I'd say LazyDropFirstSequence, LazyDropLastSequence and LazySplitSequence are worth pursuing? The rest simply isn't a good fit.

3 Likes

Deprecate, probably. It is introduced by an extension to Sequence where Self.Iterator == Self, which @Ben_Cohen unsuccessfully tried to remove at some point. I don't exactly remember why, but believe there was some code out there that relied on it. In any case, I don't think it makes sense to include it in this proposal.

Thanks for the detailed description of the proposed behaviors! I am on the fence here. On one hand, I strongly believe that any operation that claims to be lazy should not take linear (or worse) time, and that aligns with your last statement, on the other hand though it is soooo tempting to be able to take any method call chain applied to a sequence and make it better by just prepending it with a single .lazy. Without these "more expensive than linear" variants, .lazys will have to be strategically placed after every laziness terminating call.

How about we proceed with the non-controversial ones for now? The proposal can (and IMO should) contain a dedicated section discussing why exactly the worse-than-linear lazy functions are not that good. I can see 2 possible outcomes: 1) community decides that the pros outweigh the cons and the proposal gets extended to include everything; or 2) the proposal does not change scope, but we get some valuable input from the community and perhaps improve lazy a little more at a later date.

1 Like

My opinion on whether or not we should have a dedicated lazy type for something: You should be able to either reduce memory allocations or reduce computation when consuming only part of the sequence by using a lazy type. split does this (if you only grab the first two items from a lazy split sequence, you avoid having to split the rest of the sequence), but I don't think any of the other proposed additions do, since they all calculate the entire thing the non-lazy version would have if you try to use them at all.

1 Like

The argument can indeed be made that including these operations is more ergonomic.

Which makes me think of another approach. We could also add the overloads, but make them return their eager variant wrapped in a LazySequence. This way subsequent operations stay lazy. Added and improved documentation, both on the operations themselves as well as lazy, alerts the user of its performance characteristics.

Noted!

2 Likes

dropFirst(_:), dropLast(_:) and split(…) are all in the same class of operations whose laziness depends on the arguments that are passed in.

Out of all operations I do agree that the split(…) operations are the ones that will see the most dramatic performance improvements.

DropFirstSequence is already very lazy. The only difference is that LazyDropFirstSequence defers the dropping of elements until the first time next() is called, mimicking DropWhileSequence and LazyDropWhileSequence.

For a lazy implementation, dropLast(_:) requires buffering up till k elements.

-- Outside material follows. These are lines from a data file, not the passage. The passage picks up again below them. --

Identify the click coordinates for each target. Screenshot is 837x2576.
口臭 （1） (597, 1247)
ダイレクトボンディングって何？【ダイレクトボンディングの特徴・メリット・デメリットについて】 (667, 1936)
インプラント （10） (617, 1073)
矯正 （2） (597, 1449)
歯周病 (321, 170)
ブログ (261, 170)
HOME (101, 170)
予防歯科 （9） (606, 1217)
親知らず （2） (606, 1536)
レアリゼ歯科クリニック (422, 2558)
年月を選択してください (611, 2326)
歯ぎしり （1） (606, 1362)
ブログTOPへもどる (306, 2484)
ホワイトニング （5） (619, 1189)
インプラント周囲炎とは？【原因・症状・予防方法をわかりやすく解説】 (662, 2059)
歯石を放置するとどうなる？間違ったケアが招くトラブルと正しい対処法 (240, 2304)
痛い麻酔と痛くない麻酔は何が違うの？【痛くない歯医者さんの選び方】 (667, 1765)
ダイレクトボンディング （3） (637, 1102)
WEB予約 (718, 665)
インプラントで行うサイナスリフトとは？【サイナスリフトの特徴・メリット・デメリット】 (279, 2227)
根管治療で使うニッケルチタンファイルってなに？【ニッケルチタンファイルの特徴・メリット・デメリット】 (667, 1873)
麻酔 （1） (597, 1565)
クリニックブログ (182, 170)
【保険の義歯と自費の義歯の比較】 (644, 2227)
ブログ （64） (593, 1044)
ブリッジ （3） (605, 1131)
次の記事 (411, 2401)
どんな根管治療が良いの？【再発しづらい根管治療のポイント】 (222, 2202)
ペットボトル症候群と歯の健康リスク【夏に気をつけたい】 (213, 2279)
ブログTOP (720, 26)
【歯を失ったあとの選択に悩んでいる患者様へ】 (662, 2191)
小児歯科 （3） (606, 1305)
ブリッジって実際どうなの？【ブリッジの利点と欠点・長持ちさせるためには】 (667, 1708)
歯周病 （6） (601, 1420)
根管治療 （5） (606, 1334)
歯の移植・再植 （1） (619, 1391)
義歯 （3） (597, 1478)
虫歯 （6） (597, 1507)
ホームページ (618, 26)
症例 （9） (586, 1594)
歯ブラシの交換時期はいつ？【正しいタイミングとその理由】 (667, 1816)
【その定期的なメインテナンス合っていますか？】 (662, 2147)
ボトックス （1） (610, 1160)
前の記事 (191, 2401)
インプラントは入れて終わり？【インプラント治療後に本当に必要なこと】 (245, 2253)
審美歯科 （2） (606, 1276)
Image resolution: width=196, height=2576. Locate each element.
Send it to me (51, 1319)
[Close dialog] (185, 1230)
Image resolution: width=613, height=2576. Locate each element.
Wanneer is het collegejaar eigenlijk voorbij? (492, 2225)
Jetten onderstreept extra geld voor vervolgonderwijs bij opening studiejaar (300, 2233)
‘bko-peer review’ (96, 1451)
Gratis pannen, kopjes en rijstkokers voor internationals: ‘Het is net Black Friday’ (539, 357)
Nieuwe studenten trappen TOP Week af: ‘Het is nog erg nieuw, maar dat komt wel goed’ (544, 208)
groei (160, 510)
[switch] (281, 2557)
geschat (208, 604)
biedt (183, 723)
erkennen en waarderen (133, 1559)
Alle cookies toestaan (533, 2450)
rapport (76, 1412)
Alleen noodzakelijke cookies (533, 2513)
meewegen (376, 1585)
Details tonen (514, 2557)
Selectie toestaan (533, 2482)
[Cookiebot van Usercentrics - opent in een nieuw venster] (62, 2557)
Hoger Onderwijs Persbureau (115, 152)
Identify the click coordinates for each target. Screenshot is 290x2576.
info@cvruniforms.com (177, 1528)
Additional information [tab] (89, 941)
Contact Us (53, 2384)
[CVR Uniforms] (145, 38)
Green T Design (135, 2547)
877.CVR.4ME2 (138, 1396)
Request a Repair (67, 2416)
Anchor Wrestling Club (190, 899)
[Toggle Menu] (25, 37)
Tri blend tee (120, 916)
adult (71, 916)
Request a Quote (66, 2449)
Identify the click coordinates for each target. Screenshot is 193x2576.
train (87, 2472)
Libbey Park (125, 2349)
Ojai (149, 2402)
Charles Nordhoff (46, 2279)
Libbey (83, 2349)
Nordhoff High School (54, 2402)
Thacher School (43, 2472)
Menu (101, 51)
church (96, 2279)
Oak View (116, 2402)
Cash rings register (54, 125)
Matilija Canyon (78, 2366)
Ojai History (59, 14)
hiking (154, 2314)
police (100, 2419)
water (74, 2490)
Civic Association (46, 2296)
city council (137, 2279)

Something like AnySequence(0..<10000).dropLast(1000).prefix(1) doesn't require the elements >=1. So buffering till the end can potentially be wasteful.

In these three cases I think we should add their more lazy implementations, add really good documentation and give the user the option to decide which variant to pick.

I like that!

2 Likes

Wouldn't you need O(n) reading on the first call to next()? The first post-sorted element may be the final pre-sorted element.

Also, for the sorting, shuffling, and reversing methods, since they all require reading in every element then doing the analysis, there is no advantage over reading the sequence into a collection then applying the eager variant. So there's no need for lazy versions.

1 Like

Only in the best case when the Sequence is already sorted. As far as I can see, the modified Timsort algorithm used in Swift 5 has an average and worst case complexity of O(n log n).

I would expect a “lazy” sort to be implemented as a priority queue. Ingestion using Floyd’s Method would be O(n), subsequent reads O(log n). (This is equivalent to a heapsort generator.)

It would give some potential laziness benefits in cases like hugeList.lazy.sorted(by: whatever).prefix(10).

I don’t think this is common enough to leave a performance footgun lying around on a low shelf, though. Standard library laziness should be reserved for use cases where the first next is better than O(n).

3 Likes

...Wait, best case? I meant O(n) as worst....

Oops, O(n * log n) is worse than O(n), right? I read what you originally wrote as O(log n), which is better than linear I believe. So you are reading every element first on the first next() then doing some post-processing.

1 Like